My objections primarily focus on the data science issues of assuring absolutely high quality of the data during the operational phase of the big data project. The operational phase is after the initial engineering and testing. The operational phase continues to accept new data from established sources and feeds that data into the big data data store.
My observations is that all but the best documented and controlled (bright) data is subject to unexpected changes in quality. There is a constant need for regular evaluation or scrutiny of all data to assure that they remain representative of the real world.
Compared with big data solutions used and being developed for law enforcement and health care, the project I worked on was very small involving only a few terabytes of data with about a dozen different sources. Despite the small size, I had no problem finding on a weekly basis significant unexpected qualitative changes in data that needed immediate attention. These problems occurred even though all of the systems were working properly. The data itself degraded.
Based on that experience, I would expect much larger projects to need even larger data science teams to manage the incoming data. This is behind-the-scenes labor unrelated to the primary mission of the project represented by analysts running reports. This labor is careful analysis of the data to be sure the supposed observations continue to relate precisely to the real world.
As I mentioned, most of the data available in big data stores have some kind of problem associated with them. The best possible data (that I call bright data) is actually very rare.
An example of what I would consider to be very bright data is the police radar used to enforce speed limits. Radar technology itself is very mature technology and has a long track record of very precise measurements. In addition, the components have improved with solid state technologies with very tight tolerances and accuracy. The use of radar to measure relatively constant speed vehicles would seem to be very simple compared with its successful applications in far more challenging scenarios. At least to me, this would appear to be very reliable data.
Yet, radar data is frequently challenged in court as possibly being wrong. The challenges are often successful if there is lack of proof that the equipment was very recently calibrated, and that the operator was recently certified in its use.
In courts we have very high standard for quality of data admissible as evidence. If something as robust as radar can be shown to have a reasonable doubt, then certainly most other types of data is subject to even more doubt.

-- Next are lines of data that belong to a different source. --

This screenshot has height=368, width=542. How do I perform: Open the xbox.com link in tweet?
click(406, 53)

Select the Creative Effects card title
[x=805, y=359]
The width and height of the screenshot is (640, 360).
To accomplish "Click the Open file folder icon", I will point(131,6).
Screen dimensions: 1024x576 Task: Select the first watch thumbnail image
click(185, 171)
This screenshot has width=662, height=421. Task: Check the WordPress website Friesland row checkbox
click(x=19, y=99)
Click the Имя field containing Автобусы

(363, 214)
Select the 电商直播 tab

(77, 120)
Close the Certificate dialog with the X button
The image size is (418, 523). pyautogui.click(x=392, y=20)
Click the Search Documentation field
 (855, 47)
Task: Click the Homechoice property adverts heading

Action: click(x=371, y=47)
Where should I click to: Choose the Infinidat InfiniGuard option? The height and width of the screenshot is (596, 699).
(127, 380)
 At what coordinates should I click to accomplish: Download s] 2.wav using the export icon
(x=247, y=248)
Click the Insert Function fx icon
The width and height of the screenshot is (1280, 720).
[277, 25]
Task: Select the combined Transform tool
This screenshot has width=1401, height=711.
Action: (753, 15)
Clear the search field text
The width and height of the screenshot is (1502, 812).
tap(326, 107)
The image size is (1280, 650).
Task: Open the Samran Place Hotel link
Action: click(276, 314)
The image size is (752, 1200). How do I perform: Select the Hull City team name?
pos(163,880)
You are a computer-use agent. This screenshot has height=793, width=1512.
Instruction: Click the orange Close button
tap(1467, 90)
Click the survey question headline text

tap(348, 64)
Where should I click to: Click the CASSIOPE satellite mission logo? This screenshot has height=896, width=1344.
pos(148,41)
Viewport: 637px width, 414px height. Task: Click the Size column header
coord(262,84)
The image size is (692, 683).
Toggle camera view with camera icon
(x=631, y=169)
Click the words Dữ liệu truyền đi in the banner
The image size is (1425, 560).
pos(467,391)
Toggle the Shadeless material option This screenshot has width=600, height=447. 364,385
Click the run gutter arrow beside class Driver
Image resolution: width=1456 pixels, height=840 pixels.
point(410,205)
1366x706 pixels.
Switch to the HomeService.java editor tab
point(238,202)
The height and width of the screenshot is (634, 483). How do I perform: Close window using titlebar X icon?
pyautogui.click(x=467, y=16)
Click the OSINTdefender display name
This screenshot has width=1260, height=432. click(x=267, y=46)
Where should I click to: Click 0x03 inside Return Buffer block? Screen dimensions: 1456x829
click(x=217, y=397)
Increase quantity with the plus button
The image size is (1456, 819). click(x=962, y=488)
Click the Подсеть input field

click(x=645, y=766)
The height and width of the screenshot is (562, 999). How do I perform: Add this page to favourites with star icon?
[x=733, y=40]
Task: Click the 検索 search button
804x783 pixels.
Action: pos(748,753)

The court standard is applicable to the above examples because they involve individuals. Using big data for law enforcement or for provisioning health care to individuals should subject all of the big data to the same high standards as the court demands for simple radar data used in prosecuting traffic violations.
To be usable in these contexts, all of the data in the big data store should be subject to the same rigorous and recurring scrutiny to confirm that the data continues to accurately represent reality.
Just like the radar example, this requires an investment in recurring labor to calibrate equipment and train operators. Radar data for a single traffic stop is tiny in comparison to the scale of big data systems.
I very much doubt this systems invest in routine data scrutiny at a comparable level of diligence we require of traffic radars.